Lang began to research how to eat healthy, how to work out, and how to gain muscle—something she had not considered before.

“I never knew (gaining muscle) was a thing, and now I found a way to be healthy without having to weigh 90 pounds.”

In high school, Lang began eating more healthy foods and cut down the number of workouts she was doing per day.  Sports played a big role in her life too, during that time.  She was able to be distracted from her insecurities, while still living a healthy life.

“I was building muscle, gaining the weight back,” she said.  “It was good, it was necessary.  But to this day, I am still trying to figure it out.  Right now, I think I’m the heaviest I’ve been since I lost all that weight; but inside, I’m the healthiest I’ve ever been.”


“Spreads motivation like glitter”


Lang uses her personal life experiences as a platform to connect with clients as a trainer.  She is not afraid to open up about her story, as she’s found a new passion for helping people overcome the same struggles she’s faced.

“My passion in training is to help my clients altogether better themselves,” Lang said.  “I have so much knowledge with this, I could honestly transform anyone into what they want to look like; but I like to focus on the bigger picture.  I help with meal plans, and I am just that buddy to have who will be a good influence, but who will also hold you accountable. The ‘tough love’ aspect.”

Although she’s only worked at Dixon for a year, Lang has already been a positive influence on many of her coworkers.  

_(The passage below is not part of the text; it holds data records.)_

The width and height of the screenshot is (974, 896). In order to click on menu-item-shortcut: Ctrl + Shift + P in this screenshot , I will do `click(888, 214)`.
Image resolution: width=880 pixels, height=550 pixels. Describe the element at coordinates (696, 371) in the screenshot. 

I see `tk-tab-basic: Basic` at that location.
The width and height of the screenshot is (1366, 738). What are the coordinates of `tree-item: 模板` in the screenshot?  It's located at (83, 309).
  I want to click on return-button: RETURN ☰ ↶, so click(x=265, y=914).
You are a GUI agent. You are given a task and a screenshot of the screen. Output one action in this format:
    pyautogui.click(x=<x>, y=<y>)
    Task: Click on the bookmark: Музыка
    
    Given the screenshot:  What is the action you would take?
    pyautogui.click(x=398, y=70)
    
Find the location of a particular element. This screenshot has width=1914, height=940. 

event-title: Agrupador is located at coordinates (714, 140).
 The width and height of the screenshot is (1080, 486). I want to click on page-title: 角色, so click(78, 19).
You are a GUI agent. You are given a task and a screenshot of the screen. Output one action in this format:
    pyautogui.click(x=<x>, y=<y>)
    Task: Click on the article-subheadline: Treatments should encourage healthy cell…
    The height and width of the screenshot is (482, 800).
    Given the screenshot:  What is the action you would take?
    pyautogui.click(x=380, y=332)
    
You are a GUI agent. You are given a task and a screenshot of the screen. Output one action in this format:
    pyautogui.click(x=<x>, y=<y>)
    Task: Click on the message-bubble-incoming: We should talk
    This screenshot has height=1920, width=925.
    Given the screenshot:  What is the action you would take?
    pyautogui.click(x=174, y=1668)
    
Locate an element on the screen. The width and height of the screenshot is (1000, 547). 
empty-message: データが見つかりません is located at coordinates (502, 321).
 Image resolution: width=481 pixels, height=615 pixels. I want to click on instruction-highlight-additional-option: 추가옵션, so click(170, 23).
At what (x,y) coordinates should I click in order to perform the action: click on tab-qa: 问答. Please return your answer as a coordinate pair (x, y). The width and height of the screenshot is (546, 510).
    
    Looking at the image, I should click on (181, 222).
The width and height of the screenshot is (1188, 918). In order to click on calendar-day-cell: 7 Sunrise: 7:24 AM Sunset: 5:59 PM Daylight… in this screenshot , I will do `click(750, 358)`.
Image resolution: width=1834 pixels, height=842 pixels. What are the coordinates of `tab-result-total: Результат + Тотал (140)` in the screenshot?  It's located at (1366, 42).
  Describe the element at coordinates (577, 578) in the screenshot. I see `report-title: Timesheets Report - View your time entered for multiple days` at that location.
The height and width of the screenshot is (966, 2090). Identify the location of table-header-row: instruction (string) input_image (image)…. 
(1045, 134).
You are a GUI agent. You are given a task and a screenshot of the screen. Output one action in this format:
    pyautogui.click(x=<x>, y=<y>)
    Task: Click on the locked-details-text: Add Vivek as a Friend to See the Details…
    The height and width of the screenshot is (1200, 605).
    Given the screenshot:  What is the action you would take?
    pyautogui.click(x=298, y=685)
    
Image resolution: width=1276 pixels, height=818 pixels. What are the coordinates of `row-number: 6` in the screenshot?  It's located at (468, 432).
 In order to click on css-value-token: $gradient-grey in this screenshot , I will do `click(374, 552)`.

“Elysha is so motivating,” Kent said.  “She’s the kind of person who has that spark, and there really aren’t a whole lot of people I know

who have that.  

Outside of work, Lang makes huge positive impacts on the students around campus.  So much so that she was interviewed by Polly Lisicak on the KBVR-TV show ‘Grabbin’ Life by the Pollz.’

“That girl is extremely inspiring,” Lisicak said.  “She spreads motivation like glitter, and I will treasure our relationship for the rest of my life.”

It took a long journey for Lang to get to where she is today, and she still isn’t done yet.  She is determined to help her clients make more long-term goals to live a healthy lifestyle, rather than trying to lose weight for the wrong reasons. 

“That’s why people are constantly gaining and losing weight—because their ‘why’ is constantly changing,” Lang said.  “Your goal setting has to be on point, and once that is done, you move on to making the small changes.”

Lang will graduate from OSU this summer and plans to move to Florida to work at an internship with Edible Education.

“My main objective in life now is to make people understand that health is fitness,” she said.  “There is no such thing as being perfect.  People are human; they’ve struggled, and they will continue to struggle.  Don’t listen to what the fitness programs are telling you.  There is no easy fix.  You will have to work at this for the rest of your life, and you have to be willing to do so.”